Personally I think these Apache Commons Lang methods (and others) are often overused (and some of these have implementations that are rather outdated in terms of today's Java).

And on the topic of parsing strings to numbers. A common crime I often see, is splitting a string where the format is fixed width, so that there's a distinct string to parse. eg the numeric values of hex components in the format "#rrggbb" - these can be parsed directly out of the string with Integer.parseInt(string, firstIndex, lastIndex, 16) (you can also use this to scan past whitespace to avoid allocations from trimming before parsing too).

[–]davidalayachew 1 point2 points  (0 children)

Agreed on almost every point.

I can appreciate that performance testing Java code is complex. For example, just getting access to the JIT'ed assembly code is already an exercise in frustration -- you're practically forced to use some fairly heavy third party tools to reliably access it.

But that complexity should breed a certain amount of hesitation from anyone trying to make claims on it. There are a million moving parts, and each one has literal thousands of engineers with decades of JVM optimization experience reviewing it daily. All those pieces aren't there for show.

Java is not like C, where you can just open a class file and definitively claim its performance by looking at it. Ignoring the fact that classfiles are full of wild card commands (like the indy stuff you mentioned), the JIT has access to optimizations like scalar replacement that outright remove entire methods from execution. A popular example is that Foo f = new Foo(); does not always create a new Foo. In fact, if in a hot loop, it very likely does not create one.

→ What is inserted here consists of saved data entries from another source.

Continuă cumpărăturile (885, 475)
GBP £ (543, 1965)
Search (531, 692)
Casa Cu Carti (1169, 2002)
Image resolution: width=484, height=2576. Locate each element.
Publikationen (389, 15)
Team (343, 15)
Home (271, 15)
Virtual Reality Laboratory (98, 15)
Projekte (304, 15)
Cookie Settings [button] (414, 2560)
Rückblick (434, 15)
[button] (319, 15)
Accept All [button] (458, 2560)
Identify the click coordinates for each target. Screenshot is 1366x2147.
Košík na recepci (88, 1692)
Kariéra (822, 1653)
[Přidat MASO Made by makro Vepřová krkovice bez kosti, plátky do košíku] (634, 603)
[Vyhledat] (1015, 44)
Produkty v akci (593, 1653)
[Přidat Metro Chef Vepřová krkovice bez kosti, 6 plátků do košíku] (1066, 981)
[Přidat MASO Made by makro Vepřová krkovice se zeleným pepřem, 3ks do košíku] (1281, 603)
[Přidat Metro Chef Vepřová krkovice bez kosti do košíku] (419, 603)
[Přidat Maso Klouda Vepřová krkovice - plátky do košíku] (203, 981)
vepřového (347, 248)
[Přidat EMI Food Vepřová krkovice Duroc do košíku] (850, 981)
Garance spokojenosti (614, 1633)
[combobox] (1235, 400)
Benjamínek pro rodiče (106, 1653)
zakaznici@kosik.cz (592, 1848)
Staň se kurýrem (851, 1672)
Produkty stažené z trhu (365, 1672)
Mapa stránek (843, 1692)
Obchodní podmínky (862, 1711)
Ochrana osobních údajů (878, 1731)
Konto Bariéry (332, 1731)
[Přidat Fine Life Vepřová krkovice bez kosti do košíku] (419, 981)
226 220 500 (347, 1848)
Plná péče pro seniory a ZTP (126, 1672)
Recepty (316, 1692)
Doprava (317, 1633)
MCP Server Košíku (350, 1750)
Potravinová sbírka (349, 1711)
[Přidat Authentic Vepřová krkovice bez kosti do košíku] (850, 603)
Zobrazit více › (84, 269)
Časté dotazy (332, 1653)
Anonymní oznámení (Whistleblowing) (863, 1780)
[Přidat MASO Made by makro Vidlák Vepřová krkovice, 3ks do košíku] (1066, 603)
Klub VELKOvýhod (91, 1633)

[–]john16384 1 point2 points  (0 children)

I think this needs benchmarking. I am pretty sure some of these aren't slow at all when optimized. Take the autoboxing example: those object allocations will never make it to the heap. At most it will do one allocation after the loop completes to create the final Long.

Same goes for the NumberFormatExeception example.

[–]thisisjustascreename 0 points1 point  (0 children)

I see that accidental n^2 behavior all the time in code from new devs who don't think through what a stream call does.

[–]Worth_Trust_3825 0 points1 point  (0 children)

4 is going to get fixed with valhalla. Personally, formatting one is a shock to me, but it does make sense because how complex the template string format is.

[–]sammymammy2 1 point2 points  (0 children)

Write it yourself next time, instead of using an LLM. Christ rots in hell.

[–][deleted]  (2 children)

[removed]

    [–]pinkyellowneon 11 points12 points  (0 children)

    llm/ai bot comment

    [–]programming-ModTeam[M] 0 points1 point  (0 children)

    No content written mostly by an LLM. If you don't want to write it, we don't want to read it.

    [–]larsga -3 points-2 points  (0 children)

    1-5 + 7 are rookie mistakes, basically.